The running world is a family of conflicting personalities, a community made up of a multitude of different, yet definable characters. There are the elite – head to toe in lycra compression, with an agonised twist at the lips and a glint of determination in the eye. There are the newbies, decked out in sweat pants and nervously giggling with new found newbie buddies. The veterans, still in the short shorts of the 70s jogging craze, usually seen jogging on the spot (whilst the Elite’s perform physio-advised stretches, and the newbies start copying the stretches the remember from Mr Motivator of GMTV..). The group I most admire are the elites in newbie clothing. Like wolves dressed as lambs, rippling muscles extend from simple cotton, and powerful legs hide just behind a pair of £4 sweats. Each of these types of the species can be found at your local weekly park run.
Park Run began in 2004, with a group of 13 runners who decided to see how fast they could run 5k. Since then, Park Run has grown and grown, now taking place in 41 locations, with runs comfortably attracting hundreds of hopeful time trailers a week. In 41 locations, groups of shivering, sweltering of comfortably warm runners huddle together for a 9am Saturday morning start, safe in the knowledge that all over the country, others are doing the same – some suffering the same nerves, others enjoying the same excitement, all there because this week, they want to see their 5k time get a little bit quicker.
My own local Park Run – I use the term local loosely, as a non-car owning cyclist, nothing is as local as it could be – takes place in Hove Park. The start line is always bustling, and most runs attract over 100. Before the run begins, a call is given to applaud new, first time runners, and tshirts are awarded to the dedicated, who have reached their 50th, 100th or (wow!) 150th Park Run. Finally, luck to all, a few warnings about now mowing down dog walkers and the elderly, and the call to run goes.
As the herd moves, there is always a fair amount of jostling and jiggling as people find their place in the crowd. Lap one begins, legs continue to move (always good), lap one ends, lap two begins. Each lap has a gentle incline, and it is this incline of lap three where, when I take on the Park Run, I start to think about looking who’s around me to gage how I’m doing. There are a couple of elites who ran a marathon last week enjoying a ‘gentle jog’, a wolf-in-lambs-clothing overtakes me – I start to figure out what time I might get If I keep up the pace – not bad.

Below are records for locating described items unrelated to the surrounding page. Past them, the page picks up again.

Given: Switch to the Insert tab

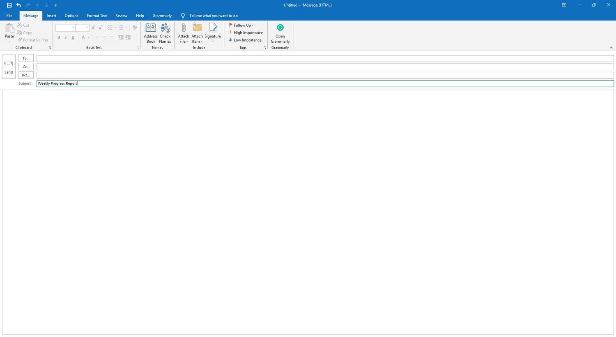Looking at the screenshot, I should coord(51,16).
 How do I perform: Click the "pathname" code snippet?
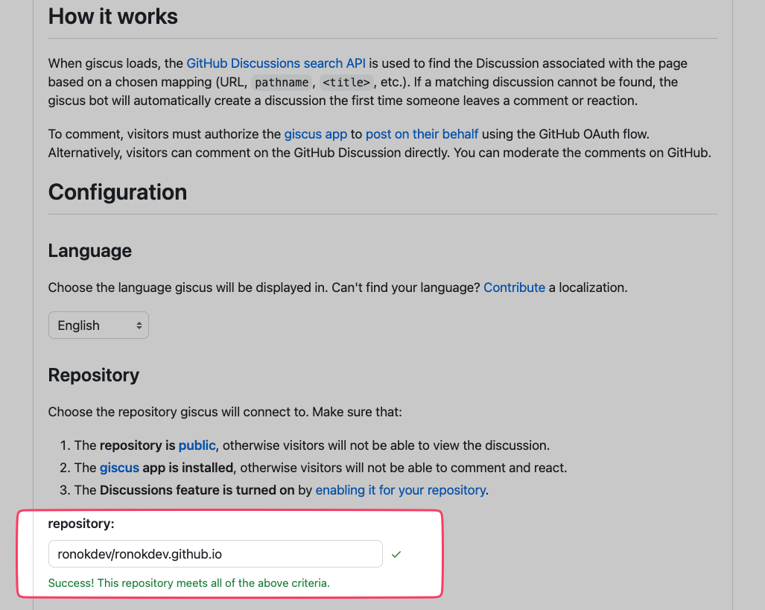coord(282,82)
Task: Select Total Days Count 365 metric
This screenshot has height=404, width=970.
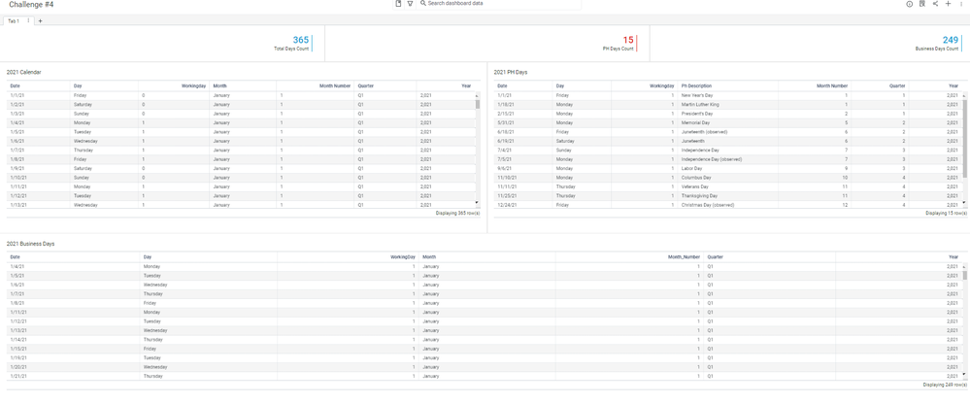Action: [x=300, y=41]

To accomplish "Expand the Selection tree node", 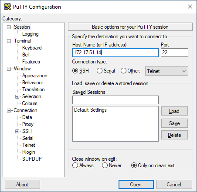I will coord(17,96).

That’s what I like about Park Run – the chance to run with such a diverse group, ranging in ability and agility, from fair to god-like. It is a chance to meet some other local runners, away from the pressure of track sessions and actual races, a chance to gently take on something mildly competitive, safe in the knowledge that if it’s just not ‘your day’, it can just be your day next week. Every week there is a new, fresh opportunity to have a go at self improvement.
Park Run brings together the elite, the newbies, and the somewhere-in-betweens, puts them together in the washing machine of the start line, and then pops them out, one by one, allowing the old hacks to inspire the fresh faced new members of the running community, and the fresh faced to remind the old hacks that running only ever started as a fun hobby, or a way to keep fit. Running has seen its fair share of revolutions, and Park Run is undoubtedly one of them.